**DOCUMENT PASSAGE**
+++

Model design under consistency constraints

Our methodological framework mainly consists of a provincial model and urban (rural) model, as shown in Fig. 1. Each model is composed of a training and simulating module and is expected to deliver three datasets at corresponding spatial level, including per capita disposable income (PD1, SD1-1, 1-2), income inequality measured by Gini coefficient (PD2, SD2-1, 2-2), and income distribution (PD3, SD3-1,3-2). These datasets cannot be generated separately because they are not independent of each other but subject to a number of qualitative or quantitative consistency constraints.

Fig. 1
figure 1

Methodology of projecting disposable income, income inequality and income distribution.

For disposable income, projections of provincial income are expected to keep consistent with future economic development (see e.g. this published GDP dataset13). Meanwhile, provincial, urban, and rural income need to be consistent (Eq. 1), such that the projected provincial income should equal population-weighted averages of urban and rural income. In terms of Gini coefficients, a proxy of income inequality, the consistency constraint for projections of provincial, urban, and rural Gini coefficients is described as Eq. 228. The income distributions at provincial, urban, and rural level are then generated based on the predicted per capita disposable income and Gini coefficients. The relationships between disposable income, Gini coefficients, and income distributions suggest that the factors considered for training and simulating should be derived keeping the relationships in mind and can bridge the three outcomes we require, so that we can solve for outcomes by combining the constraints and the response factors, rather than predicting them separately.

$$I={{PS}}_{{ur}}\times {I}_{{ur}}+{{PS}}_{{ru}}\times {I}_{{ru}}$$
(1)
$${ProGini}={{PS}}_{{ur}}^{2}\times \frac{{I}_{{ur}}}{I}\times {UrGini}+{{PS}}_{{ru}}^{2}\times \frac{{I}_{{ru}}}{I}\times {RuGini}+{{PS}}_{{ur}}\times {{PS}}_{{ru}}\times \frac{{I}_{{ur}}-{I}_{{ru}}}{I}$$
(2)

Where PSur and PSru represent the urban and rural population share, respectively, while Iur, Iru, and I are the per capita disposable income of urban, rural, and the whole province.

For the provincial model, the share of disposable income in GDP (Y1) and provincial Gini coefficients (Y2) are selected as factors, and the ratio between urban and rural income (Y3) and between urban and rural Gini coefficients (Y4) are chosen for the urban (rural) model. The consistency between projected provincial income and GDP is ensured by combining the factors of the provincial model with the published GDP dataset13, while the consistency between provincial, urban, and rural results is guaranteed by solving the corresponding consistency constraint for predicted urban to rural income ratio or Gini ratio.

Data acquisition and processing

Constructing and predicting the selected response factors for provincial and urban (rural) model of 31 Chinese provinces requires a range of datasets at different spatial scales (details can be found in Table 2).

Table 2 Dataset and variables used for establishing provincial and urban (rural) model.

+++

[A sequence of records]
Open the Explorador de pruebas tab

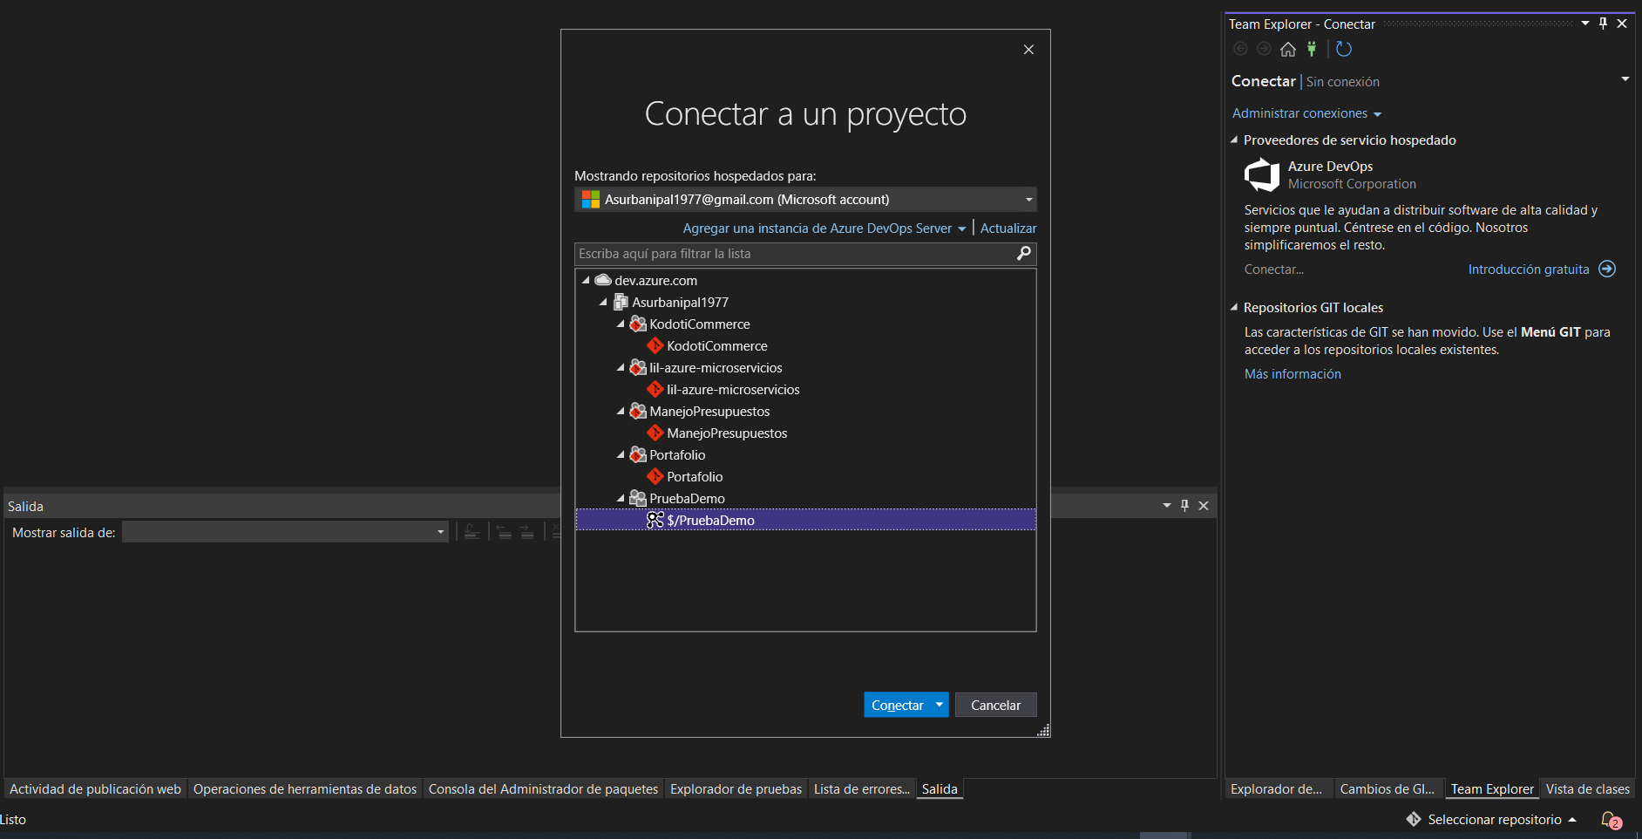(x=736, y=788)
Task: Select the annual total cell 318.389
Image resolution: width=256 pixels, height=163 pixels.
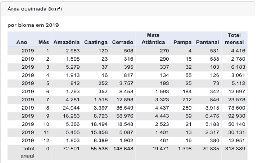Action: [235, 149]
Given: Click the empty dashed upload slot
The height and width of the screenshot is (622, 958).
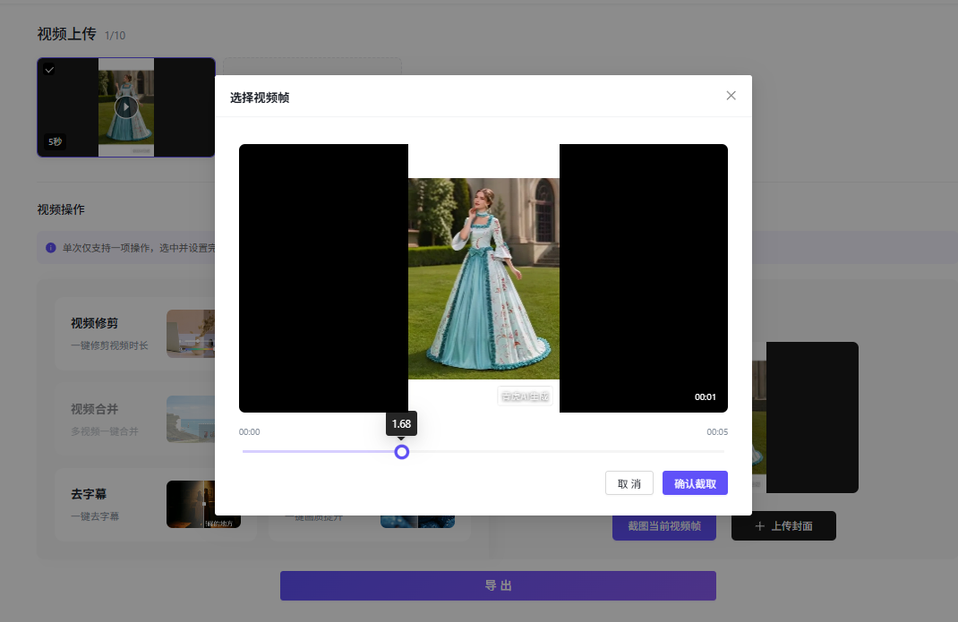Looking at the screenshot, I should click(312, 66).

+++

**EXERCISE 1**
Reproduce the portion of the model design passage that begins at the words "Where PSur and" and stops after the words "the whole province.".
**EXERCISE 2**
Arrange the lines of the entries above as a JSON list of strings, one string per line, omitting blank lines and leaving out the pictures.

**RESULT 1**
Where PSur and PSru represent the urban and rural population share, respectively, while Iur, Iru, and I are the per capita disposable income of urban, rural, and the whole province.

**RESULT 2**
[
  "Open the Explorador de pruebas tab",
  "(x=736, y=788)",
  "Task: Select the annual total cell 318.389",
  "Image resolution: width=256 pixels, height=163 pixels.",
  "Action: [235, 149]",
  "Given: Click the empty dashed upload slot",
  "The height and width of the screenshot is (622, 958).",
  "Looking at the screenshot, I should click(312, 66)."
]